LIFE IS MEANINGLESS, death is random, and neither title nor wealth nor family can shield you from the arbitrary crapshoot of existence. King or peasant, we all die alone.

Oh, shoot—you've only read through A Clash of Kings? Oh my god, I am so, so sorry. I really didn't mean to spoil Game of Thrones for you.


Those of us who have read George R.R. Martin's book series know that he puts his characters through some shit. Conversations with friends who are newer to the series—whether they're reading the books or watching the show—tend to go something like this: "You're reading book three? Did it happen yet? IT. It must not have happened. You'd know."

Martin's tale of the Seven Kingdoms is unfolding in uneven parallel in two mediums: Some people are up to speed with the show, some have read all the books, and some of us subsumed our inner lives to George R.R. Martin for long enough to catch up with both (hello!). Everywhere, there be spoilers—and for the most part, fans of the franchise have proven surprisingly willing to tiptoe around the series' hot-button plot points.

There's a persuasive case to be made that a strong story can't be "spoiled." If prior knowledge of a key plot point is enough to spoil someone's enjoyment of a book or TV show, the argument goes, then it probably wasn't that good to begin with.

And in some cases, that holds water. In 2007, just days before the release of the final book in the Harry Potter series, the Mercury published an excerpt from Harry Potter and the Deathly Hallows that purported to spoil the ending ["Snape Kills Hermione!" New Column! July 19, 2007]. The excerpt was fake; nonetheless, we were flooded with angry emails, phone calls, and death threats. It still makes me laugh when I think about it; we were able to write a semi-convincing fake spoiler because we, too, were feeling pretty anxious about Severus Snape's ultimate motives.

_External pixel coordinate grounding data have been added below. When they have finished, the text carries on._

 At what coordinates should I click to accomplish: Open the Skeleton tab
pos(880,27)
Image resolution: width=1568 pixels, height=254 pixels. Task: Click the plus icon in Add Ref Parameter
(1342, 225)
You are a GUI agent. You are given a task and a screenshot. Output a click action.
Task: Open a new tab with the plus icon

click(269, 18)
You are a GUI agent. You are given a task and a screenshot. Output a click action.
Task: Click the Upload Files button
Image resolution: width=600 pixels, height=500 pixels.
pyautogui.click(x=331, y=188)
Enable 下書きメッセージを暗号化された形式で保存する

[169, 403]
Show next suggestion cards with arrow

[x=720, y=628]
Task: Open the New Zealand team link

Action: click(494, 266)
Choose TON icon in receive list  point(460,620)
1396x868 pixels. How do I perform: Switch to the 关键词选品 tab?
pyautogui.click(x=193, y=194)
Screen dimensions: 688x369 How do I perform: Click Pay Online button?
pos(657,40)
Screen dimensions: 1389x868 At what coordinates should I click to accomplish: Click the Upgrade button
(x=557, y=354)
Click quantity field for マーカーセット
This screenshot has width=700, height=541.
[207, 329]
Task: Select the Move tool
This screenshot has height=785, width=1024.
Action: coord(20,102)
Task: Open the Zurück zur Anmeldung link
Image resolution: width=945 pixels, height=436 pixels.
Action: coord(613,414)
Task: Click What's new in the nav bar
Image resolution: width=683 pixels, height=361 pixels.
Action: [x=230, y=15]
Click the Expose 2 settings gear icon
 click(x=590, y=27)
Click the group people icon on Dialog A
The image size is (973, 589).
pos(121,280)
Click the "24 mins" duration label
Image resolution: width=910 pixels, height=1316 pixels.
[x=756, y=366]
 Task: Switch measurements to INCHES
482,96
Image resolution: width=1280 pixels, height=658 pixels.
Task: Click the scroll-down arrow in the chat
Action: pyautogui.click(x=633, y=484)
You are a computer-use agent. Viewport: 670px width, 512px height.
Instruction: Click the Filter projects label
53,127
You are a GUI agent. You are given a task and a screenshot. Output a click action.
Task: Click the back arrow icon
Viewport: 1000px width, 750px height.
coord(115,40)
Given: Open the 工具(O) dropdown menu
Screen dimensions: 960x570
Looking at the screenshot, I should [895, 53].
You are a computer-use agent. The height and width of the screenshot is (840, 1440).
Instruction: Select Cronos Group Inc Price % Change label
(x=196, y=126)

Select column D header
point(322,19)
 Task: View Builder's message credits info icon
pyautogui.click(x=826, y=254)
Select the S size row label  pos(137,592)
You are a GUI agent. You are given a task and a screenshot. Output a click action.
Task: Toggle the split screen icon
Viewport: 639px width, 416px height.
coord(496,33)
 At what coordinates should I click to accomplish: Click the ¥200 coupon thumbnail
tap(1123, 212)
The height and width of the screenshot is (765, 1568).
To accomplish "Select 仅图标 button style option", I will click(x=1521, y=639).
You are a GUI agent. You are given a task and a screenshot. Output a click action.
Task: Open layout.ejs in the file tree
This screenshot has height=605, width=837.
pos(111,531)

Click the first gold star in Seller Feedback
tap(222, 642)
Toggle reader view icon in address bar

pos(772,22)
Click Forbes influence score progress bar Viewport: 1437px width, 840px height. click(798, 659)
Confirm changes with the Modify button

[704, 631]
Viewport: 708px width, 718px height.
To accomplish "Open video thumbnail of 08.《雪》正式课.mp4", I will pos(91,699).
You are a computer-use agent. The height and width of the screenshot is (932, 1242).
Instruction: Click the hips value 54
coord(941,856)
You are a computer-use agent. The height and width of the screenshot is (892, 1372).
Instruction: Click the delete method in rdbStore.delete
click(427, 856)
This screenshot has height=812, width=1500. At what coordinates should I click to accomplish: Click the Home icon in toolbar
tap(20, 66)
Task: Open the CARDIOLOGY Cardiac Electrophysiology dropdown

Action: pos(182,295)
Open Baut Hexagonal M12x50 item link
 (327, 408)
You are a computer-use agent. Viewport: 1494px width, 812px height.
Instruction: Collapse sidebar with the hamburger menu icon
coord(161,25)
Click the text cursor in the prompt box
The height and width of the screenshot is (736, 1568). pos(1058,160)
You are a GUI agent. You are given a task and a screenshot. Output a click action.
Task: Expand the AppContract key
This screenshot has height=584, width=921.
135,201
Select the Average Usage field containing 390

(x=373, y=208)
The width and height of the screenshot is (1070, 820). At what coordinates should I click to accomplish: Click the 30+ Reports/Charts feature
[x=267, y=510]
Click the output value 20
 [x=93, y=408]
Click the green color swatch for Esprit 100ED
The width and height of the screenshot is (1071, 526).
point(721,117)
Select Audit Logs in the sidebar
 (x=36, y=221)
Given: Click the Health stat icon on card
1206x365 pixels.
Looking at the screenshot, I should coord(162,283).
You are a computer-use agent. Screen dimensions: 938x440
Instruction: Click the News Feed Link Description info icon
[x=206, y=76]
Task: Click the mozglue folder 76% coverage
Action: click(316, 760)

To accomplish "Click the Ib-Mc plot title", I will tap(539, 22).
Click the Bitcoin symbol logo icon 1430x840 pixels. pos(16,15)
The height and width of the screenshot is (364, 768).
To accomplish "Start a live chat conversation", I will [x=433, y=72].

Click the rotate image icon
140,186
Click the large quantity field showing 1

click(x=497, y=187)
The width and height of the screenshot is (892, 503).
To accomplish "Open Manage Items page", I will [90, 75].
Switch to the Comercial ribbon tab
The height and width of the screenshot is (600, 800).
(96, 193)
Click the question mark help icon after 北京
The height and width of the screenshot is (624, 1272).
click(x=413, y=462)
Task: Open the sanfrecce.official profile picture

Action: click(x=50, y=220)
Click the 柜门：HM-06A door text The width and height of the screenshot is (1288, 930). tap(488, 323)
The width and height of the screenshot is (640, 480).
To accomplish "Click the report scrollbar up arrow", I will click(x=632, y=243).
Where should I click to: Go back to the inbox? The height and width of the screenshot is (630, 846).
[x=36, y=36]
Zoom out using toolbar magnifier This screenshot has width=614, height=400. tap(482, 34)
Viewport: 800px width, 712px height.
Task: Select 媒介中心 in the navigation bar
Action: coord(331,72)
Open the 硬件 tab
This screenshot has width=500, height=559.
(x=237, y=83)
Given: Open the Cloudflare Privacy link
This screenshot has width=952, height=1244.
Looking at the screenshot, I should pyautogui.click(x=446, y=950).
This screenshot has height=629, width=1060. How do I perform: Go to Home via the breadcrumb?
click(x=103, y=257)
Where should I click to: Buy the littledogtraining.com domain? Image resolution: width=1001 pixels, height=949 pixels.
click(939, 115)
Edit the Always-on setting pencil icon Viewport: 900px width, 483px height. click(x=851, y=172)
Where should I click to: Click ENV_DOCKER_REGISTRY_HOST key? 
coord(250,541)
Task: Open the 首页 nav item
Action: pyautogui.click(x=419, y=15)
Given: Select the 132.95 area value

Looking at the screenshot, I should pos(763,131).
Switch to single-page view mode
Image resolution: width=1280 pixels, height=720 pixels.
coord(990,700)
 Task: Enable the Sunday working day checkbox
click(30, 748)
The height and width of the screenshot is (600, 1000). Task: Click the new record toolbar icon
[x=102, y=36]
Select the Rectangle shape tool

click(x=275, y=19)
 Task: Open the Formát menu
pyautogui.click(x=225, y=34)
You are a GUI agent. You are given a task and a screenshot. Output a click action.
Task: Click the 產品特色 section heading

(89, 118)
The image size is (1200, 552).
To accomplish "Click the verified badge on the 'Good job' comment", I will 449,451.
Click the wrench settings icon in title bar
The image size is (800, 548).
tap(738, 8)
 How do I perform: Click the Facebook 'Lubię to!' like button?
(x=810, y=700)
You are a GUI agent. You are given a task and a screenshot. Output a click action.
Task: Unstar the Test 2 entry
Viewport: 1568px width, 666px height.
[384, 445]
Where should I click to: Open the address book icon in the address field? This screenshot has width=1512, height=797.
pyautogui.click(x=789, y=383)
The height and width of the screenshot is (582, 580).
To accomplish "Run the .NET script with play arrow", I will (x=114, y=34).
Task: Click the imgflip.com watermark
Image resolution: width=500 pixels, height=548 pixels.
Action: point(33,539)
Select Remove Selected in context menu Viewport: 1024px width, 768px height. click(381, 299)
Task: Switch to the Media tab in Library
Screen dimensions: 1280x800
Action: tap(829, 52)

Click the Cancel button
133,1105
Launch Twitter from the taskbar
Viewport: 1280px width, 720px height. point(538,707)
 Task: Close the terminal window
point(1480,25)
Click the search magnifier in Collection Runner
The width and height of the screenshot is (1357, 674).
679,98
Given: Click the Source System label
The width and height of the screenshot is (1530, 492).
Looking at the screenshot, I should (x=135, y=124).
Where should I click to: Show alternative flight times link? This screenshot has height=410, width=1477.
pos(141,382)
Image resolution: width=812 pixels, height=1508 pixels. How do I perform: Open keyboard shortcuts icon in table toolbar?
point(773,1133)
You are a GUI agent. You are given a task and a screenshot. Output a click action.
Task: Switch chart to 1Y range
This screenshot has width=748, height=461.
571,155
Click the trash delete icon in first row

The world didn't turn on whether or not Harry was a Horcrux—but pretending it did, for a little while, made being a Harry Potter fan a ton of fun. It's a stretch to say that collectively investing in a story gives life meaning (if I believed that, I'd be writing for Christianity Today instead of the Mercury), but it certainly gives us meaningful distraction. If the ending of the book really had been spoiled, though, I don't think it would've been that big a deal: Harry Potter lives happily ever after. Surprise. The books were still a blast to read.

To spoil Game of Thrones, however, is to fundamentally alter the experience of watching the show or reading the books. YouTube's Red Wedding reaction videos are brilliant because some of Martin's plot points are genuinely shocking to our expectations about how fiction works: We've come to expect our protagonists will be accorded a certain degree of protection. Harry was never going to die. You are never going to die. The main character always survives.

But Martin turns that expectation on its head, revealing it for the self-delusional fantasy it is. You could die at any second. It happens all the time, to people who believe they're the hero of their lives just as strongly as you believe you're the hero of yours.

That's why I'm careful to tiptoe around Game of Thrones' major plot points. To deprive a reader or a viewer of the visceral slap that comes when the plot takes an unexpected turn is to undermine one of the great points Martin is making with this series: The stories you tell about yourself won't protect you. It doesn't matter how smart you are, or how hard you try, or how much your family loves you. It doesn't matter whether Daenerys learns to be a better dragon-mom, or whether Arya completes her revenge punch-card and gets a free 16-ounce coffee, or whether Sansa ever stops being such a horrible human being. Winter is coming. Spoiler.